Bitcoins, mixeurs et anonymat : Binance joue-t-il au gendarme et au voleur ?
La vie privée, c’est grave surfait – La fongibilité, grande question qui anime régulièrement les discussions de la cryptosphère. Un bitcoin vaut-il vraiment un autre bitcoin ? Si certains vous diront la bouche en cœur qu’il s’agit d’une évidence, d’autres resteront plus mesurés : si vous venez à détenir une portion de bitcoin ayant un jour appartenu à un sombre trafiquant de drogue du Darknet, votre portion de bitcoin sera-t-elle marquée du sceau de l’infamie et risquera-t-elle de perdre en valeur ? Ou pire, des exchanges pourraient-ils décider de ne plus accepter de vous laisser les vendre ?
Si la discussion était restée relativement théorique jusqu’ici, il semblerait que les questions qu’elle soulève soient remises à l’ordre du jour. Explications.
Monsieur, papiers de votre hardware wallet, s’il-vous-plaît
L’histoire que nous allons vous raconter commence du côté de la branche locale de Singapour de l’exchange Binance : un utilisateur rapporte en effet à grands cris sur les réseaux sociaux depuis quelques jours qu’il aurait été censuré par l’exchange, qui se lancerait désormais dans une vérification KYC perfusée aux stéroïdes et très extensive de ses informations personnelles, sans accepter de lui rendre ses précieux bitcoins.
Mais pourquoi ? Eh bien parce que ce dernier aurait eu recours au mixeur intégré dans le client Wasabi Wallet. Selon d’autres échanges toujours fournis par le même utilisateur, Binance aurait justifié cette politique par son refus de traiter des transactions en lien avec « du gambling, du trading P2P ou des activités liées au Darknet et au mixing de bitcoins ».
Une position relativement amusante, tant l’on se doute qu’une bonne partie des fonds transitant par Binance pourrait bien finir par atterrir sur de tels services… d’autant plus lorsque certains sont proposés par Binance-même, par exemple en Chine.
Un problème avec le CoinJoin ?
Certains n’ont pas tardé à s’interroger : quelles raisons pourraient pousser Binance à s’intéresser à l’activité future d’un client ? En effet, selon les propos-mêmes de Binance, ce sont bien les retraits vers une adresse identifiée comme faisant partie du mixeur de Wasabi Wallet qui posent problème.
Contactée par le Journal du Coin, une représentante de Binance s’est limitée à préciser que « la filiale locale à Singapour de Binance opère à l’aide d’un prestataire local, Xfers, lequel obéit aux règles édictées par l’Autorité monétaire de Singapour (MAS)« . Quand à la question de savoir pourquoi le fait de procéder en dehors de Binance à des transactions CoinJoin déclenchaient de telles alertes dans leurs services, silence radio.

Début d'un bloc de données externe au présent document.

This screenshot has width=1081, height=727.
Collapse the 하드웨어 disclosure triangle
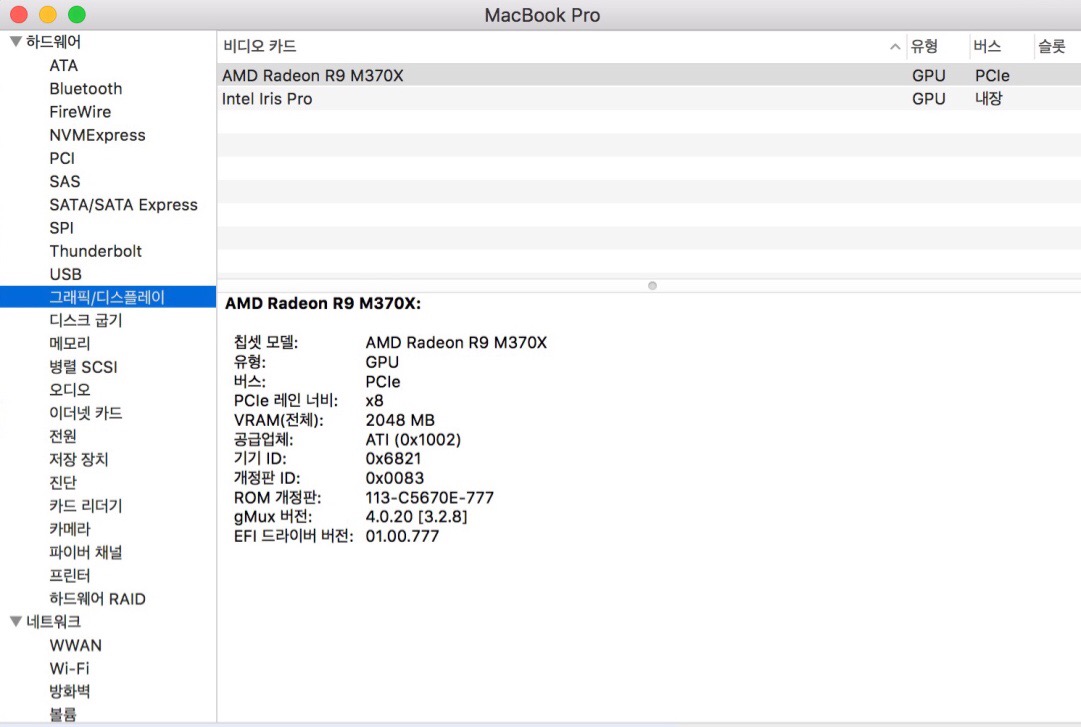point(15,42)
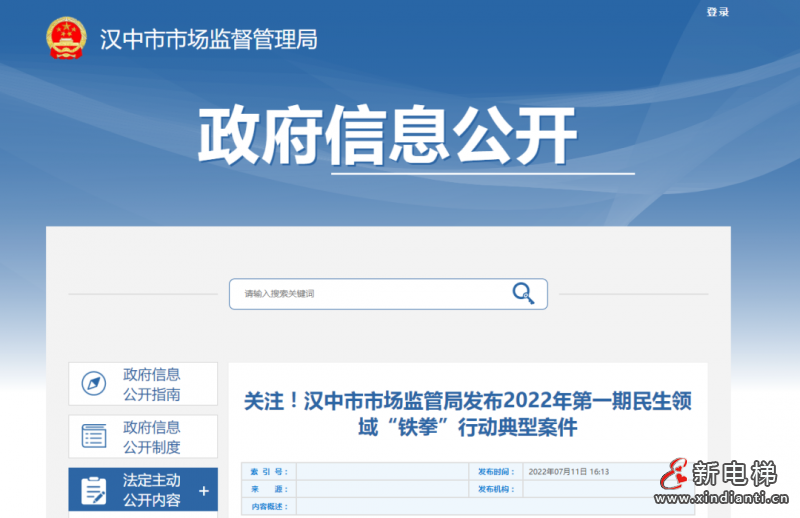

Pour rappel, une transaction Bitcoin peut avoir plusieurs entrées et plusieurs sorties : en d’autres termes, plusieurs wallets peuvent effectuer un transfert en n’utilisant qu’une seule transaction commune. C’est ce que l’on appelle une transaction Coinjoin, qui permet à plusieurs utilisateurs de mélanger leurs transferts respectifs en une seule transaction. Et c’est justement ce que permet de faire Wasabi Wallet.

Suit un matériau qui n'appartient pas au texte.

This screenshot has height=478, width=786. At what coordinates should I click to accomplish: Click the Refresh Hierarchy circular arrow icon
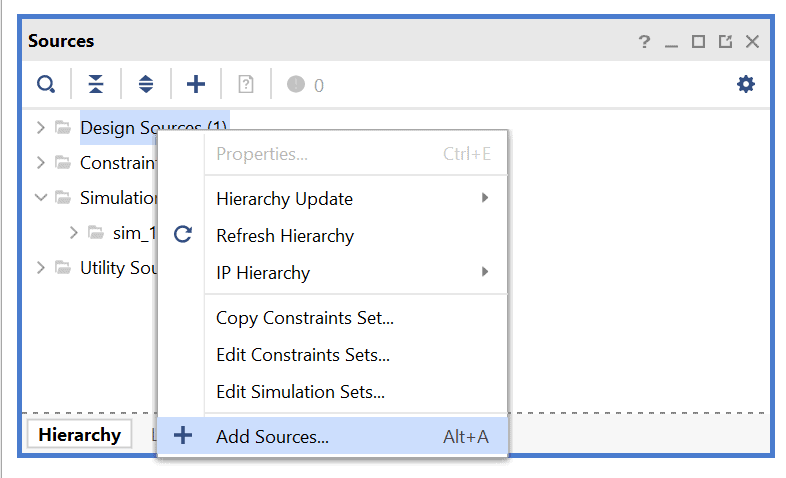click(182, 235)
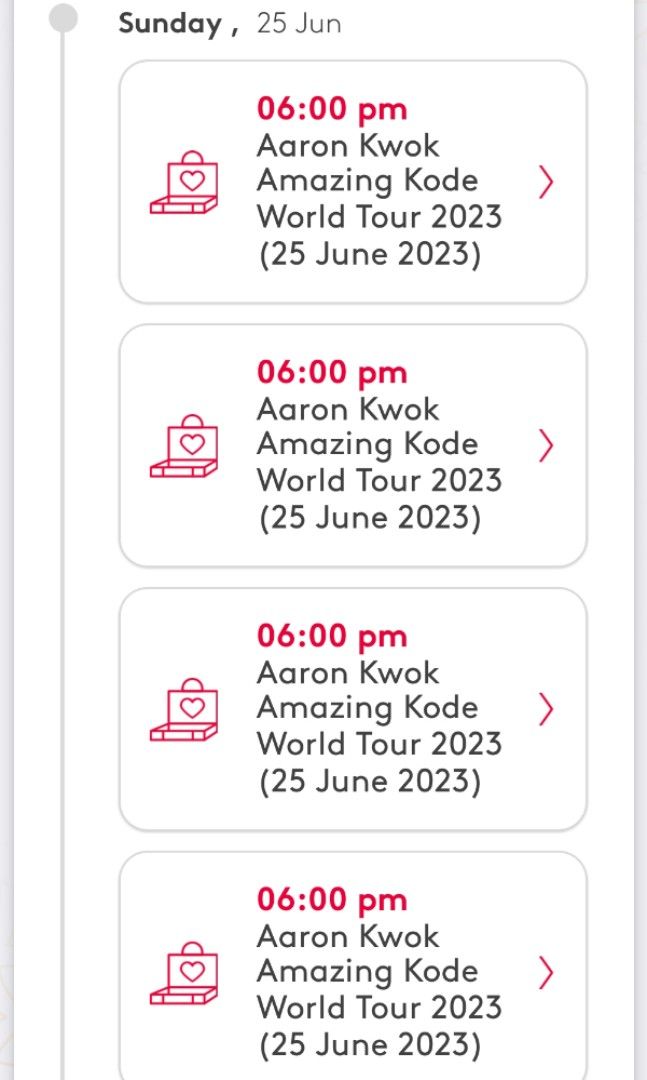Click the base tray of the fourth card icon
This screenshot has width=647, height=1080.
click(x=182, y=995)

Si l’affaire s’est à priori conclue de façon heureuse, permettant à l’utilisateur en question de récupérer in fine ses précieux bitcoins, elle est pour le moins parlante : même si ce n’est pas tellement une surprise, l’on devrait donc s’attendre à voir certaines plateformes de change durcir leurs contrôles des flux cryptomonétaires qu’ils viennent à gérer.

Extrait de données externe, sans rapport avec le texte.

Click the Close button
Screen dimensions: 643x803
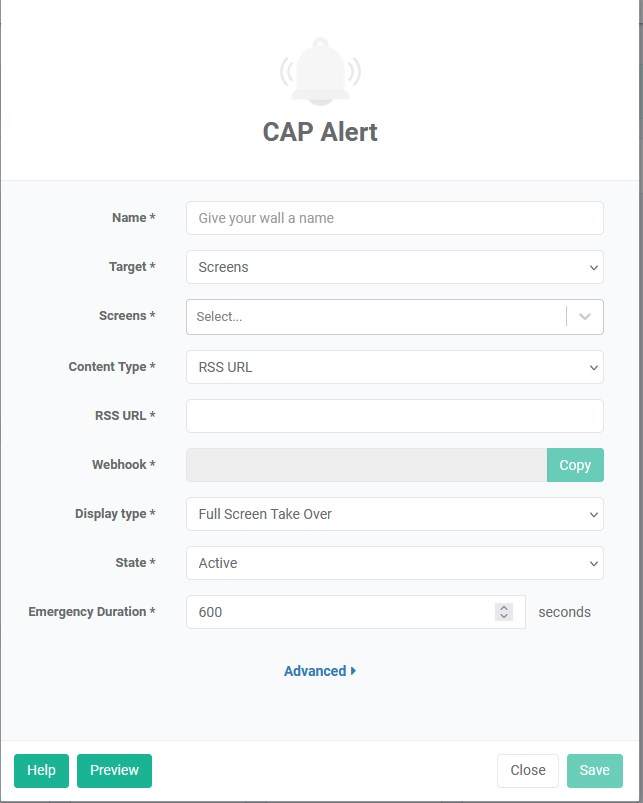tap(528, 770)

Comme toujours, tout est une question de curseurs : si la cryptosphère aime à se féliciter des exemples où ces exchanges parviennent à déjouer des piratages conséquents en gelant les fonds concernés, ce cas est foncièrement différent. Quelles seront les réactions des exchanges grand public si la fongibilité du Bitcoin s’améliore sensiblement, et que des techniques d’anonymisation plus poussées et fiables parviennent à s’intégrer aux us et coutumes d’une majorité d’utilisateurs ?
N.B. : Le PDG de Binance, Changpeng Zhao, a été amené à s’exprimer dans une note de blog suite aux vives réactions d’une partie de la communauté dans la journée. Il y défend la même ligne que celle de ses représentants, plus tôt dans la matinée.